Uvira, 7 septembre 2026- Une nouvelle attaque armée a endeuillé Kaniola, dans le territoire de Walungu, au Sud-Kivu, dans la nuit du dimanche 6 au lundi 7 septembre. Au moins cinq personnes ont perdu la vie, selon un premier bilan communiqué par le Gouvernement provincial, qui précise que les chiffres restent provisoires.
Les violences ont débuté dans la soirée, avec des tirs nourris rapportés entre 19 heures et près de 3 heures du matin. D’après les premières informations communiquées par les autorités, des civils auraient été sortis de leurs habitations pendant l’attaque.
Au lendemain des affrontements, plusieurs corps ont été découverts dans différents endroits de Kaniola, notamment à proximité du centre de santé local. Plusieurs habitants sont également portés disparus, faisant craindre un bilan plus lourd.
Dans un communiqué publié lundi à Uvira, le Gouvernement provincial du Sud-Kivu attribue cette attaque à l’AFC/M23, qu’il accuse d’être soutenue par le Rwanda. Les autorités provinciales parlent d’un « nouveau massacre », tout en soulignant que le bilan définitif devra être établi à l’issue de vérifications indépendantes.
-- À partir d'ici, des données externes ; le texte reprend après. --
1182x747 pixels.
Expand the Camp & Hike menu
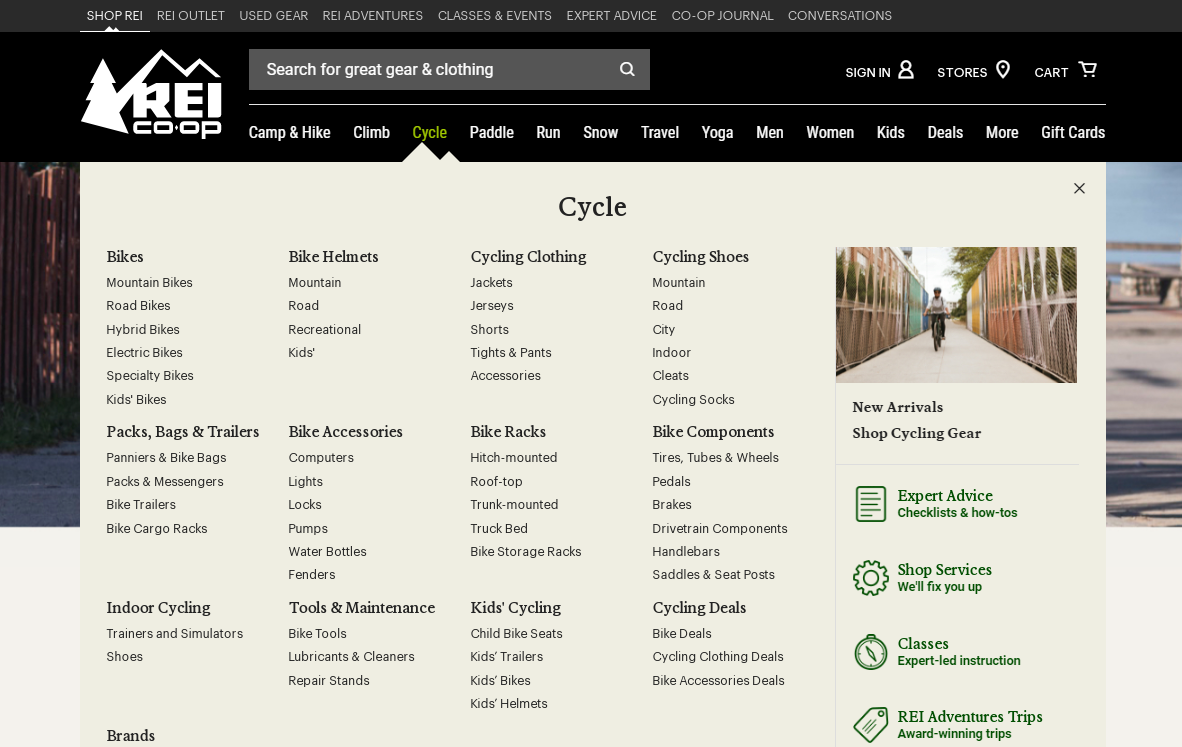pos(289,132)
Kaniola et le territoire de Walungu sont depuis plusieurs décennies confrontés aux conséquences des conflits armés qui ont marqué l’Est de la RDC. Des travaux documentant la période allant de 1996 à 2008 font état, dans cette région, de meurtres, enlèvements, violences sexuelles, incendies de maisons et déplacements forcés de populations.
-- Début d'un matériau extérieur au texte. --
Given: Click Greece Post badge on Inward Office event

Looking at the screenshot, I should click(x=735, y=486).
Les Nations unies ont également documenté de nombreuses violations graves des droits humains commises au Sud-Kivu durant les différents épisodes de conflit, notamment contre des populations civiles et des réfugiés.
Après cette nouvelle attaque, l’exécutif provincial appelle à une mobilisation accrue en faveur de la protection des habitants de Kaniola. Il demande notamment aux Nations unies, à la MONUSCO, au Haut-Commissariat des Nations unies aux droits de l’homme ainsi qu’aux organisations spécialisées de se rendre sur le terrain afin de documenter les faits et d’établir les responsabilités.
Les autorités provinciales réclament par ailleurs que les personnes impliquées dans ces violences soient identifiées et traduites devant la justice.
Pour l’heure, les circonstances précises de l’attaque, le bilan définitif des victimes et le sort des personnes disparues restent à clarifier.